To be honest, you don’t have to overspend to gain traction and differentiate your company. At the same time, you do have to be thoughtful—not to mention shoestring-budget clever. In other words, don’t just think outside the box. Think so far away from the box that it might as well not exist.
Not sure how to get yourself out of status quo marketing mode? Try these Startup Marketing Tactics to break through the digital chatter and get seen by your target audiences.
1. Advertise in uncrowded social spaces.
You’ve probably already looked into advertising on Facebook. While it’s not a bad consideration, you’ll be neck-and-neck with competitors. Facebook has reached a level of maturity and saturation that makes it both popular and tougher to rely upon.
Here’s the good news: Facebook isn’t the only game in town. As mentioned by Aleric Heck, founder of AdOutreach, YouTube ads are the new clear, untouched “blue ocean” of online marketing. Many startups forget to advertise there, allowing you to tap into both the power of advertising on video as well as the advantage of ‘intent’ based targeting as you reach people who are actively looking for solutions to their problems on YouTube. And that’s where you can swoop in.
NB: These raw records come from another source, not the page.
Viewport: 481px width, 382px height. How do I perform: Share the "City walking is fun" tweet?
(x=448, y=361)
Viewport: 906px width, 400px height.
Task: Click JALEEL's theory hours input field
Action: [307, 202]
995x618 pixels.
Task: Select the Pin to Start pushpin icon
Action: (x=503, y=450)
While you’re taking advantage of YouTube’s cheap ads and eager audience, be sure to consider other untapped social platforms. Tinkering on TikTok or puttering on Pinterest could net you some sales if you’re innovative and generate an executable plan.
2. Expand your network through thought leadership.
You’re one of the experts at your startup. Start sharing your know-how whenever you can, à la Neil Patel or Gary Vaynerchuk. Both gurus have set themselves apart by not holding back. Instead, they freely give out valuable information—and get tons of link love and visibility in return.
Most entrepreneurs think they need to be secretive about their expertise. They’re afraid that if they advertise the recipe to their grandmother’s secret sauce, all will be lost. That’s a lot of hogwash, though.
Rather than buttoning up your lip, start talking. A lot. Find opportunities to write articles for guest post sites. Generate posts for your website or LinkedIn account. Offer to be an engaging, tell-all speaker at a Zoom conference. The more you position yourself as a top dog, the less monkeying around you’ll need to do in terms of eliciting paid publicity. Startup marketing tactics like this can set you apart from competition.
3. Stop being camera shy.
Consumers like videos. So do B2B salespeople. A well-conceived “how to” video can explain the most complicated subject in a matter of minutes. And that’s a powerful way to win over prospects who have questions.
You don’t need to buy fancy camera equipment in order to start creating videos, either. A typical smartphone has everything you need to produce a video that you can upload immediately. Once it’s live, you can direct people to watch it.
Not sure what you should talk about? Ask your salespeople what kinds of questions they’re getting. Speak with your customer service representatives. They’ll give you the insider scoop on the subjects most important to warm and hot leads. Use what you find out to construct a lineup of irresistible video topics to tackle.
4. Make your email marketing content count.
You probably have built an email marketing list. You might even have an email content management system in place that automatically pushes out copy. However, you need to ask yourself: Is the copy really worthwhile?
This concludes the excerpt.